Im Gespräch mit Martina Frie

Zunächst führten die Politiker von Freien Demokraten und Freien Wählern ein Gespräch mit der Leiterin des Wohnhauses Bodelschwinghstraße der evangelischen Perthes-Stiftung Martina Frie in Hamm. Hier im Stammhaus finden 44 Menschen zeitweise ein Zuhause, die aus eigener Kraft ihre Schwierigkeiten, die oftmals durch Abhängigkeitserkrankungen, Überschuldungssituationen, Haftzeiten, dem Verlust von Wohnung oder Arbeit entstanden sind, nicht mehr bewältigen können. Die durchschnittliche Verweildauer beträgt ca. 2 Jahre. Der LWL trägt für diese Menschen in besonderen sozialen Schwierigkeiten die Kosten. Das Ziel dieser Einrichtung ist es, den Menschen anhand von diverser individueller Beratung und Unterstützung den Wiedereinstieg in ein normales Leben zu ermöglichen. Siegbert May und Arne Hermann Stopsack lobten die motivierte Arbeit von Martina Frie mit ihrem Team, die mit diverser individueller Beratung die untergebrachten Menschen in ihrer Eigenständigkeit so fördern, damit sie ihre sozialen Schwierigkeiten schnell überwinden können.

+---+

_AUFGABEN_:
A) Wie lange bleiben die Bewohner laut dem Textabschnitt über das Wohnhaus Bodelschwinghstraße durchschnittlich dort?
B) Fasse den Absatz des Textabschnitts über das Wohnhaus Bodelschwinghstraße, der mit „Zunächst führten die Politiker“ beginnt, als Stichpunktliste mit den wichtigsten Fakten zusammen.
C) Nimm den Textabschnitt über das Wohnhaus Bodelschwinghstraße wieder auf und setze ihn nach seinem letzten Satz fort.

_Quelldaten_:
+---+

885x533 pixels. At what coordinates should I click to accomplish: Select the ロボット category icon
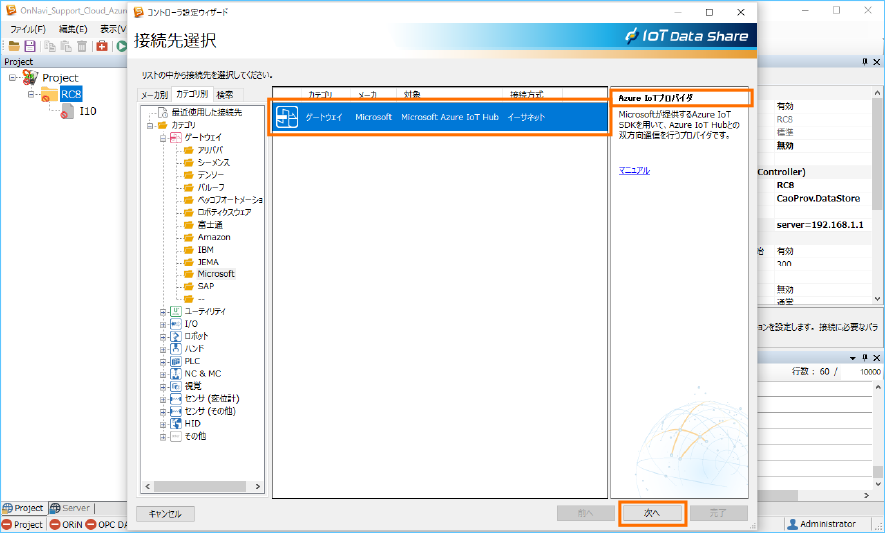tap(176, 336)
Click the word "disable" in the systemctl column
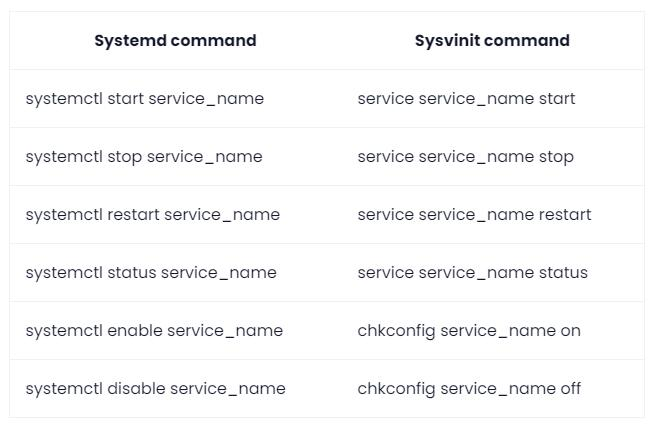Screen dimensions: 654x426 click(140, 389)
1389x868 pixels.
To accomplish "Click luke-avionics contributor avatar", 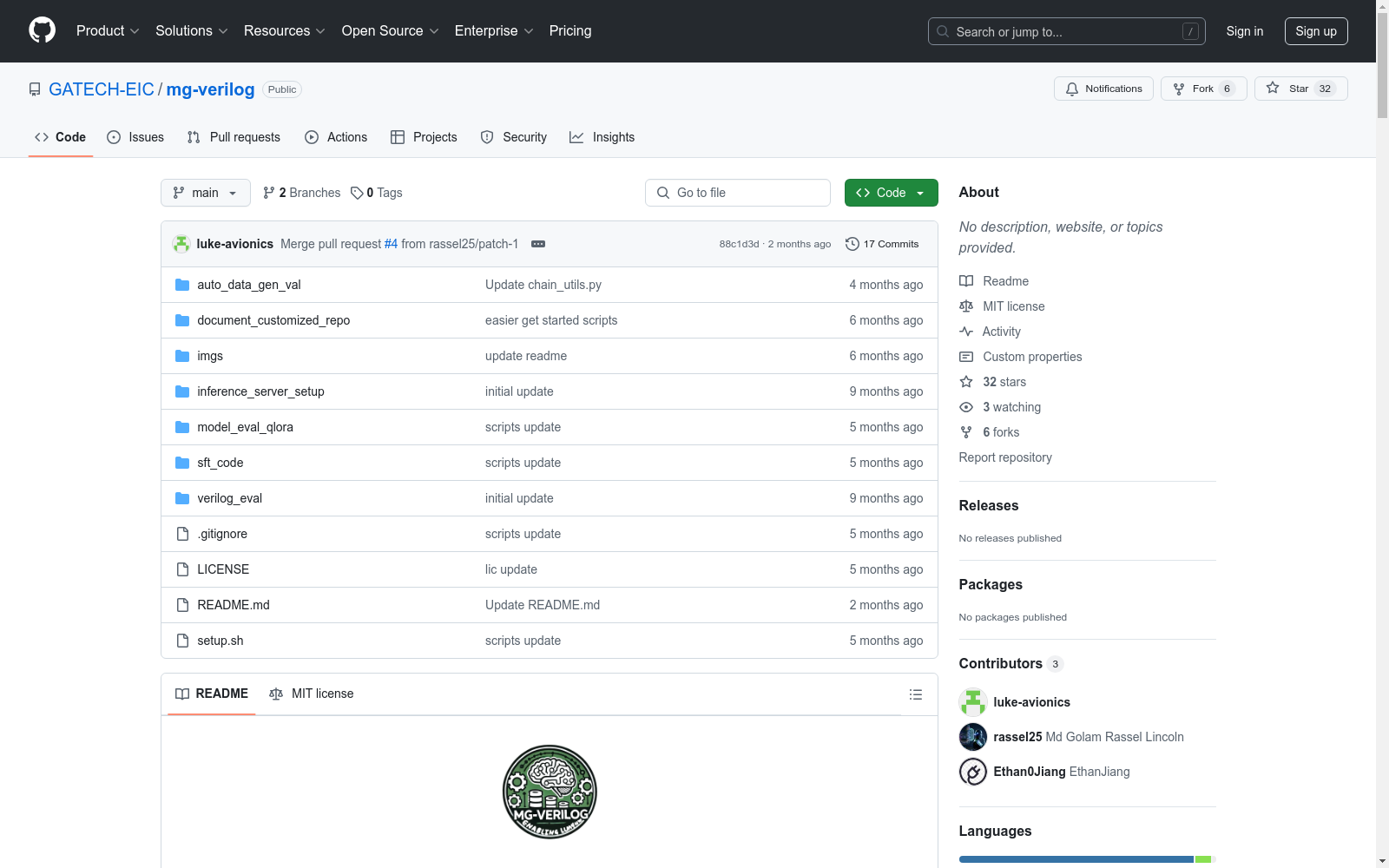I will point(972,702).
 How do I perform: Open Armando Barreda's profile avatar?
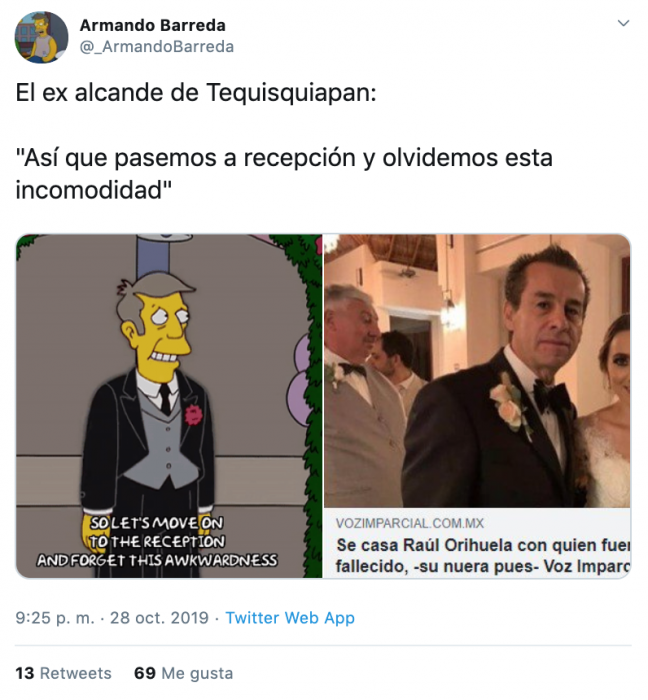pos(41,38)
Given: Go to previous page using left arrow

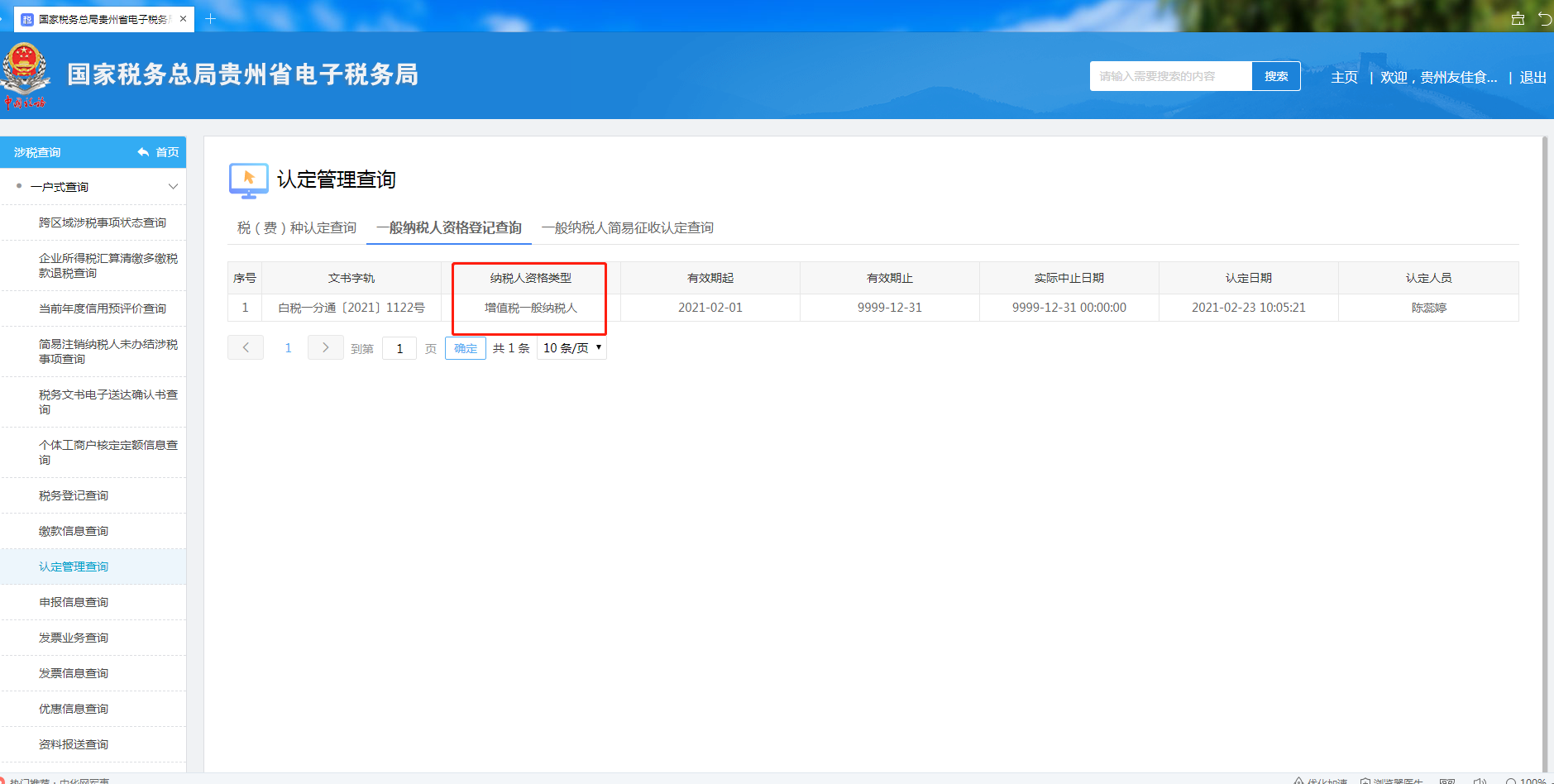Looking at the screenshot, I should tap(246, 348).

+---+

_ANTWORTEN_:
A) Die durchschnittliche Verweildauer beträgt ca. 2 Jahre.

B)
- Politiker von Freien Demokraten und Freien Wählern sprachen mit Martina Frie. Sie leitet das Wohnhaus Bodelschwinghstraße der evangelischen Perthes-Stiftung in Hamm.
- Im Stammhaus finden 44 Menschen zeitweise ein Zuhause. Sie können ihre Schwierigkeiten nicht mehr aus eigener Kraft bewältigen. Diese entstehen oft durch Abhängigkeitserkrankungen, Überschuldung, Haftzeiten oder den Verlust von Wohnung oder Arbeit.
- Die durchschnittliche Verweildauer beträgt ca. 2 Jahre.
- Die Kosten trägt der LWL.
- Ziel der Einrichtung ist der Wiedereinstieg in ein normales Leben durch individuelle Beratung und Unterstützung.
- Siegbert May und Arne Hermann Stopsack lobten die motivierte Arbeit von Martina Frie und ihrem Team.

C)
In einem anschließenden Gespräch im Ambulanten Zentrum in Hamm war das Schwerpunktthema „Housing First. Lange sei es in der Wohnungslosenhilfe genau andersherum gewesen, berichtet Martina Denter von der Sozialberatungsstelle Hamm. Bevor eine eigene Wohnung überhaupt ermöglicht werden konnte, mussten alle anderen Bedingungen erfüllt sein. Das heißt, im Falle einer Suchterkrankung erstmal clean werden und im Falle von Arbeitslosigkeit erstmal einen Job finden. Ohne Meldeadresse ist das nicht möglich. Hier bietet die Sozialberatungsstelle eine Meldeadresse und übernimmt auch die Geldauszahlungen an die Wohnungslosen.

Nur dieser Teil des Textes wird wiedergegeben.